The mean age at natural menopause is 51 years, preceded by a gradual decline of ovarian function (climacteric phase). One percent of women, however, experience menopause by the age of 40 (premature ovarian insufficiency, POI), and up to 12% experience menopause by the age of 45 (early menopause, EM). Women with POI are known to be at risk for some adverse health outcomes, especially osteoporosis and cardiovascular diseases, while less is known about the health consequences of EM. For some diseases, like diabetes, the evidence on the association of menopausal status and age at menopause is controversial.

The objective of this study was to investigate health outcomes in women experiencing menopausal transition by their mid-40s, compared to premenopausal women at the same age.
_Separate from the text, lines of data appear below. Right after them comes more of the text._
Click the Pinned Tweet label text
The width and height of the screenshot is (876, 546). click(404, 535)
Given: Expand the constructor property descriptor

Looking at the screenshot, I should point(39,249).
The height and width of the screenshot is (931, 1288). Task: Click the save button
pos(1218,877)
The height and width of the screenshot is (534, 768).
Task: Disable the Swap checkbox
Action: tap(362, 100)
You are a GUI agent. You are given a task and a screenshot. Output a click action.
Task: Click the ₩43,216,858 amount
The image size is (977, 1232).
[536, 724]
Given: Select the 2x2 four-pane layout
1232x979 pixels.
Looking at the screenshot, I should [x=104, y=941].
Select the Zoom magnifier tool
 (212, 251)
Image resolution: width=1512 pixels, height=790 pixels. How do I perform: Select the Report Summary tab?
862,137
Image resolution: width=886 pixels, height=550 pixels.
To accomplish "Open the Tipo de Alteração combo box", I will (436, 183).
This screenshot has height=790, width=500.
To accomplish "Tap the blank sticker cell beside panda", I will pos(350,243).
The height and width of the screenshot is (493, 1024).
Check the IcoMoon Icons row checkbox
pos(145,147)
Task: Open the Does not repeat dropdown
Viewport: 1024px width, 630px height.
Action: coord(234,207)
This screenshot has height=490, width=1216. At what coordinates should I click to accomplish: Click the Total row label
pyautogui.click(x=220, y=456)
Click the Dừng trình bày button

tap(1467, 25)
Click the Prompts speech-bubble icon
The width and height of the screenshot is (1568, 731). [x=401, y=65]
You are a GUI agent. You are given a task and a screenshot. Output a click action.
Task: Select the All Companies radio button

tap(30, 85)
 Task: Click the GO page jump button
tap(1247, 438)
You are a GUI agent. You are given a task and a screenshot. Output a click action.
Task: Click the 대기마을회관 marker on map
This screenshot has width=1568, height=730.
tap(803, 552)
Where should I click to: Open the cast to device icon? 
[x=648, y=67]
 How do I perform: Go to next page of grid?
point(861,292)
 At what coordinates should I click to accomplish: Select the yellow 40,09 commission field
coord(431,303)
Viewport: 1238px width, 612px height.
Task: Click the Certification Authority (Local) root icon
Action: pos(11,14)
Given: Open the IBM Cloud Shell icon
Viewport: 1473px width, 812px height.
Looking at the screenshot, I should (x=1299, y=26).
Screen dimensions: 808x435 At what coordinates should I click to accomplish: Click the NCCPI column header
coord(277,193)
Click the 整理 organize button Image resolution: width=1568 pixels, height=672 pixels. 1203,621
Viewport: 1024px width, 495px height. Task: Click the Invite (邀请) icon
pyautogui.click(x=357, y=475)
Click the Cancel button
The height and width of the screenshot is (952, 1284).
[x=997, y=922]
The main outcomes were a cardiovascular risk profile, glucose metabolism, vitamin D status and prevalence of thyroid autoantibody positivity and dysfunction. The study population consisted of female participants from the prospective Northern Finland Birth Cohort 1966 (NFBC1966) who participated in the NFBC1966 46-year follow-up study. The 46-year-old participants were divided into two groups—climacteric and preclimacteric—based on their level of follicle-stimulating hormone (FSH) and menstrual anamnesis. The study outcomes were compared between the groups at the age of 46 and some outcomes also at the age of 31.

The study results suggest that early-onset climacteric transition is an independent risk factor for adverse changes in body composition, lipid profile, liver enzymes and insulin sensitivity. The risk for thyroid dysfunctions in climacteric women was also slightly increased, even though the prevalence of thyroid autoantibody positivity did not increase. Interestingly, the use of hormone replacement therapy (HRT) was associated with higher vitamin D status in climacteric women, as the results were adjusted with factors known to be related to vitamin D status. In conclusion, early-onset menopausal transition should be considered a risk factor for adverse health outcomes. Healthy lifestyle habits and the use of HRT may be beneficial in reducing this risk.